Оговорюсь, что пояснение в тексте или в сноске понадобится при любом переводе заголовка, как бы ни хотелось этого избежать. А для сохранения евангельской аллюзии тоже придется кое-чем пожертвовать. Но и то и другое можно все же сделать сравнительно бескровным путем. Об этом чуть позже.
К сказанному следует добавить, что рассмотренный вариант перевода никак не назовешь компактным и что он страдает буквализмом в тяжелой форме, делающим его синтаксически неуклюжим.
Итак, не удовлетворясь предложенным вариантом и оставшись в шляпе, я этот вариант подредактировал, стремясь сделать его точнее и короче. Получилось вот что:
(2) Волна негодования на твит церкви о тако-вечере.
Но чувство неудовлетворенности осталось. Заголовок и правда стал компактней, но замена обстоятельного “по поводу” кратким “на” не вполне удачна. Сочетания негодовать на что-либо, негодование на что-либо не вызывают никаких возражений, а вот волна негодования на … немного режет слух. «Твит церкви» тоже звучит не очень гладко; обычно автором твита представляется индивид, а не организация. Кроме того, и этот вариант воспроизводит синтаксис оригинала буквально. Есть и фонетический казус: в форме предложного падежа слово вéчеря совпадает со словом вечер, а это здесь совсем не по делу. Все это и дальнейшие комментарии и предложения заставили меня подумать еще раз и поискать другого решения.
В комментариях предлагались еще варианты:
Волна негодования после шутки церковников о Христе на Твиттере
Негодование по поводу поста в твиттере о Христе и тако
Волна негатива после поста церкви в Твиттере о пятничных такос
с последующим сокращением до
Волна негатива после твита церкви о пятничных такос
но разбирать их столь же подробно, я думаю, нет необходимости. Читателю и без того должно быть ясно, почему ни один из этих вариантов не кажется мне приемлемым.

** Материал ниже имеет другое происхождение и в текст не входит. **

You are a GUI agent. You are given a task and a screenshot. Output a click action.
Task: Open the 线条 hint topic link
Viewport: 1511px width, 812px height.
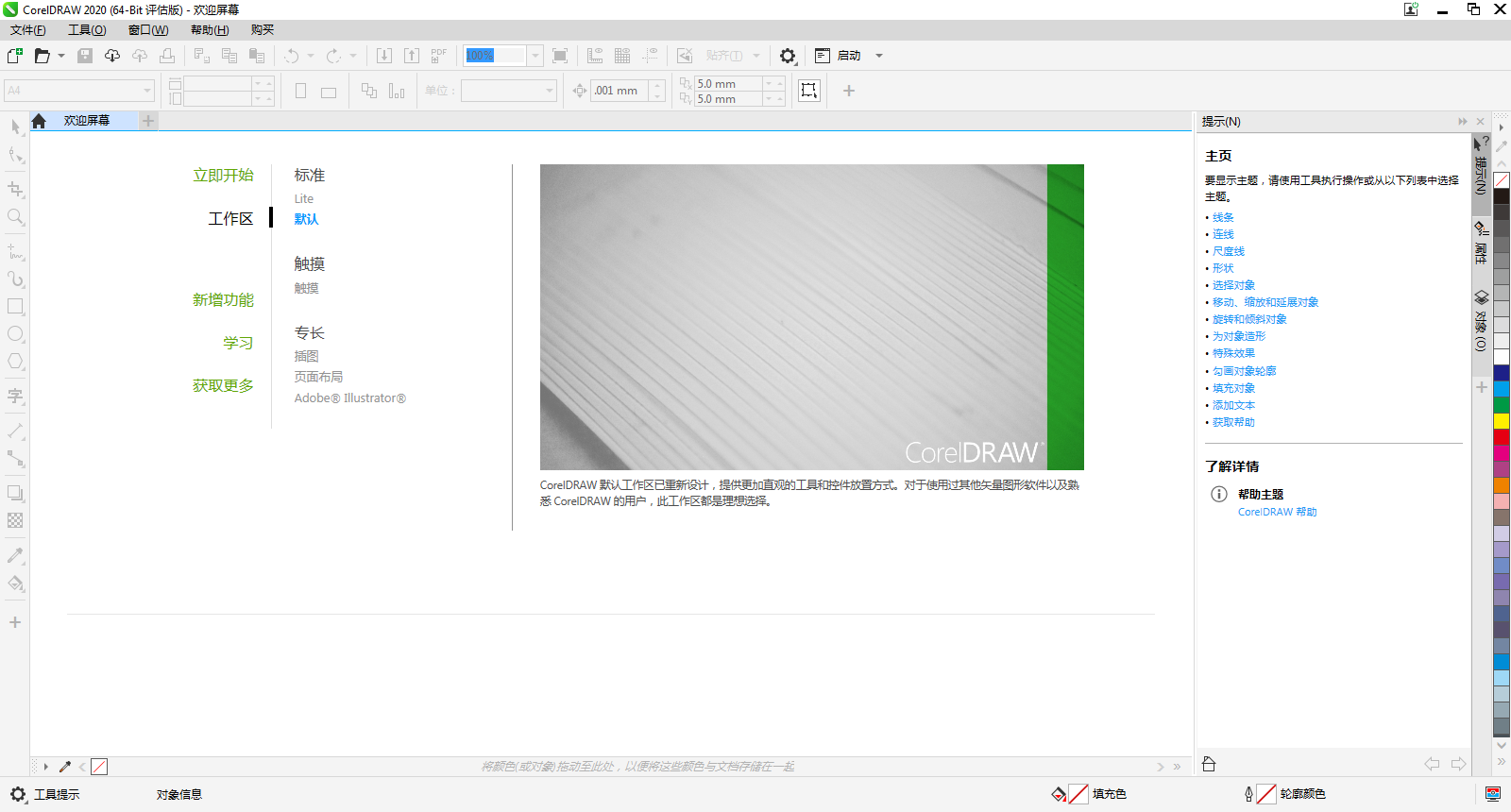tap(1223, 217)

Но то, что меня подтолкнуло к пересмотру своего собственного перевода, был вопрос в одном из комментариев, как перевести fredagsmys 3). На что я естественно ( 🙂 ) ответил: фредагсмюс. Транслитерация чужой реалии, не имеющей никакого соответствия в языке перевода, дело обычное, и таких словечек в русском языке тьма. Кроме того, оно – в отличие от tacofredag – кое-где уже встречается в текстах о Швеции и ее традициях. Конечно, всегда с пояснением, и в ряде случаев с указанием: «дословно: пятничный уют». Что неверно. Вторая часть fredagsmys является отглагольным существительным и значит не ’уют’, а ’det att mysa’, т.е. нечто вроде ’пребывание в состоянии уютного времяпрепровождения’. Но раз так, то стало быть можно транслитерировать и tacofredag? Чем такофредаг хуже фредагсмюс?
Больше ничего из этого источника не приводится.